* _REQUIREMENTS_:
Could you retype the listing below, the stretch from the line containing "Task: Tap the green data point at BC-SW10" through the line containing "Action: (x=237, y=862)", with both ends included and every line kept exactly as it appears?

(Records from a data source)
────────────────

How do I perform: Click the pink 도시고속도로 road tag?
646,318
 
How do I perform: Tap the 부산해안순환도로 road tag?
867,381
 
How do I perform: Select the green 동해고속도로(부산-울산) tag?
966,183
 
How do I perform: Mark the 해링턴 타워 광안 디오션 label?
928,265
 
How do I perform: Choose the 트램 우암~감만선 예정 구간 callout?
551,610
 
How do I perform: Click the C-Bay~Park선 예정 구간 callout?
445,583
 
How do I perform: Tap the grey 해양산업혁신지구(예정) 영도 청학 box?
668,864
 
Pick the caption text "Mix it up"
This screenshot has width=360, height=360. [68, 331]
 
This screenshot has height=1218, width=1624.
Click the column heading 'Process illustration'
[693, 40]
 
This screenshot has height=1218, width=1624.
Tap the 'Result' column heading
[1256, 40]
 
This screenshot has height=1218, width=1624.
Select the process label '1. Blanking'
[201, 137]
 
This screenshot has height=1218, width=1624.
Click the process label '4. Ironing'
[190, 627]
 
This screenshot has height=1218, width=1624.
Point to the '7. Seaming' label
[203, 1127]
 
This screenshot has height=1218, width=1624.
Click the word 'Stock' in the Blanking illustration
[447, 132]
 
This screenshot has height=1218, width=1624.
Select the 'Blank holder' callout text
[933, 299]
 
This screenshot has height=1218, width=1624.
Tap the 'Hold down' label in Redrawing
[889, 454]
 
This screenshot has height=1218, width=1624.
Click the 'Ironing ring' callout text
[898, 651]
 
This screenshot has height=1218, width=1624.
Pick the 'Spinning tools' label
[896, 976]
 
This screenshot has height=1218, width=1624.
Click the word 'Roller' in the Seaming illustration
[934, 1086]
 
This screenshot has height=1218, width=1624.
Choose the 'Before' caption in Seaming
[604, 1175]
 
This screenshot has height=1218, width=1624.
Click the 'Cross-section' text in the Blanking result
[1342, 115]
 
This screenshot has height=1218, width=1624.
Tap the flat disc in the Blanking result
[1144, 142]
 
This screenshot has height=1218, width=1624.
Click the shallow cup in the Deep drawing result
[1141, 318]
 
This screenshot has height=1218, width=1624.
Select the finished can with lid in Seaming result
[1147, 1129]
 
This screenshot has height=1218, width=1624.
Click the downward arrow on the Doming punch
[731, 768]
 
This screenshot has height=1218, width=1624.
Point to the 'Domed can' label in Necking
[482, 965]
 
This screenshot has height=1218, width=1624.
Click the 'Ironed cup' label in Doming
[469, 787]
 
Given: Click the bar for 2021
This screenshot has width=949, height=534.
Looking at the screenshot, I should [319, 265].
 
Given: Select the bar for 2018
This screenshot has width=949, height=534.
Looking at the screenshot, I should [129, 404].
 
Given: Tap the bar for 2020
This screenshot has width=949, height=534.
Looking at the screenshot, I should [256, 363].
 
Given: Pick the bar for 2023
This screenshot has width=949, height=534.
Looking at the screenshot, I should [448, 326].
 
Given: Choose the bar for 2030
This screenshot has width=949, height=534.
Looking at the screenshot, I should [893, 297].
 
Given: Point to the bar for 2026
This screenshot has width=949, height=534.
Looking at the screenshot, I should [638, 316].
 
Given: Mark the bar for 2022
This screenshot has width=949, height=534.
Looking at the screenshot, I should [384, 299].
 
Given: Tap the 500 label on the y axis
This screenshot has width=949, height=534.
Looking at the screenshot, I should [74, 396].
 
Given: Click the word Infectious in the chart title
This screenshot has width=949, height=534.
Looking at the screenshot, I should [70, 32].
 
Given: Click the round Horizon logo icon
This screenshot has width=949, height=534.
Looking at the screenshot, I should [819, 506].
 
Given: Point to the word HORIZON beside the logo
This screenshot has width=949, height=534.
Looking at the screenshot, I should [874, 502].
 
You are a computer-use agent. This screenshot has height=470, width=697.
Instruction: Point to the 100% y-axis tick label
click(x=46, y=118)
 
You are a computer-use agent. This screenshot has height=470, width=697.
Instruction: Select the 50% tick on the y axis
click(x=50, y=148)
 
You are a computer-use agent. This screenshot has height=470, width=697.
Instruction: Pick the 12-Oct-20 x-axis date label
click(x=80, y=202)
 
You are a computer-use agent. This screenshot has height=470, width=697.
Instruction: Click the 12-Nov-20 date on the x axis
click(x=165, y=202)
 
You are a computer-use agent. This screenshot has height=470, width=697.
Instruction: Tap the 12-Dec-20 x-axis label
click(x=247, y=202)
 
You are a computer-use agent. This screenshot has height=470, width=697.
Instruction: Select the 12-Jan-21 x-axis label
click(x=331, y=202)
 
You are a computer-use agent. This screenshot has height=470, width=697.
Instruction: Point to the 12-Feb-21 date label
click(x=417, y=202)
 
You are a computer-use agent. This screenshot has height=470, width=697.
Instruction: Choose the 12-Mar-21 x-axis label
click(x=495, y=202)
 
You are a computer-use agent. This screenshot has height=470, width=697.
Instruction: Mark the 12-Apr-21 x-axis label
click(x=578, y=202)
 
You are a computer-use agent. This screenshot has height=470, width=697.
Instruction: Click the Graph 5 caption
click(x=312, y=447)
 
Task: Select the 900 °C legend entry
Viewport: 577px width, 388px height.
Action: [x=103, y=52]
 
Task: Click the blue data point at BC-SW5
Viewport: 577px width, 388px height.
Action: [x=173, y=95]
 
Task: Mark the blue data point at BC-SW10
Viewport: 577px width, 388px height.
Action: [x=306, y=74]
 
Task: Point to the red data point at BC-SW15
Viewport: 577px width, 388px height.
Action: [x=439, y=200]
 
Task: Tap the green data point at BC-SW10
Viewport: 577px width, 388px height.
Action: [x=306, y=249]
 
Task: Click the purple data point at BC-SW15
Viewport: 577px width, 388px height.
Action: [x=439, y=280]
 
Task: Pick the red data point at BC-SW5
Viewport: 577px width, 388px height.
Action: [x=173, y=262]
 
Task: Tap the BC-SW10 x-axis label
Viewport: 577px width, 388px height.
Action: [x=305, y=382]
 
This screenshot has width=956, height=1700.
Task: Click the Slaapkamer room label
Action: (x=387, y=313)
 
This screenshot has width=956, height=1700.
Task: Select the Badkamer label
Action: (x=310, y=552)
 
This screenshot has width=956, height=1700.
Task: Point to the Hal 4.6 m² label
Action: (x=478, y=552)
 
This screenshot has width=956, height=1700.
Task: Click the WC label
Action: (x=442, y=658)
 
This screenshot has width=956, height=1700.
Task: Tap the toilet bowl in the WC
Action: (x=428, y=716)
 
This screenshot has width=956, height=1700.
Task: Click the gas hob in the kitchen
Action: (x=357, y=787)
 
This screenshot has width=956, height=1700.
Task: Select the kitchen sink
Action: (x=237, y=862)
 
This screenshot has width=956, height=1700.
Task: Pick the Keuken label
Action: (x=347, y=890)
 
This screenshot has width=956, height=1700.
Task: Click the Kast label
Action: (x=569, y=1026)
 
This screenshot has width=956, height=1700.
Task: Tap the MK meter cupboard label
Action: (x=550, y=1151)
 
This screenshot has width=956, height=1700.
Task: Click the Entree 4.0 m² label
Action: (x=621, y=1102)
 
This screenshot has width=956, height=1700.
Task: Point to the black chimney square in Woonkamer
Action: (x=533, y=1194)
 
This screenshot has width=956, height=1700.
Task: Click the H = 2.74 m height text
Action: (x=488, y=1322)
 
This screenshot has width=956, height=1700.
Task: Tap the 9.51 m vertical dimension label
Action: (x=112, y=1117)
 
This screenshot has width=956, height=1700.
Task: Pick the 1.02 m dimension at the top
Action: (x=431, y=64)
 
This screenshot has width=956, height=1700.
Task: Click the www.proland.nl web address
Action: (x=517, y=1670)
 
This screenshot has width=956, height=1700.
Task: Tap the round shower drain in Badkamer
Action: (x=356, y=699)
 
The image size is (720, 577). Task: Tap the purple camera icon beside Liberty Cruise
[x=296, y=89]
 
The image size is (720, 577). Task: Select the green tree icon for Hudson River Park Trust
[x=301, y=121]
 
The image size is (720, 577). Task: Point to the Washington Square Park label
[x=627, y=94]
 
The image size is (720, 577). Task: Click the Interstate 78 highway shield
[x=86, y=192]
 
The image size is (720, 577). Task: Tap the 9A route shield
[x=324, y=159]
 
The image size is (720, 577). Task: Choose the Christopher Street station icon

────────────────

* _PROBLEM SOLUTION_:
Task: Tap the green data point at BC-SW10
Viewport: 577px width, 388px height.
Action: [x=306, y=249]
 
Task: Click the purple data point at BC-SW15
Viewport: 577px width, 388px height.
Action: [x=439, y=280]
 
Task: Pick the red data point at BC-SW5
Viewport: 577px width, 388px height.
Action: [x=173, y=262]
 
Task: Tap the BC-SW10 x-axis label
Viewport: 577px width, 388px height.
Action: [x=305, y=382]
 
This screenshot has width=956, height=1700.
Task: Click the Slaapkamer room label
Action: (x=387, y=313)
 
This screenshot has width=956, height=1700.
Task: Select the Badkamer label
Action: (x=310, y=552)
 
This screenshot has width=956, height=1700.
Task: Point to the Hal 4.6 m² label
Action: (x=478, y=552)
 
This screenshot has width=956, height=1700.
Task: Click the WC label
Action: (x=442, y=658)
 
This screenshot has width=956, height=1700.
Task: Tap the toilet bowl in the WC
Action: (x=428, y=716)
 
This screenshot has width=956, height=1700.
Task: Click the gas hob in the kitchen
Action: (x=357, y=787)
 
This screenshot has width=956, height=1700.
Task: Select the kitchen sink
Action: (x=237, y=862)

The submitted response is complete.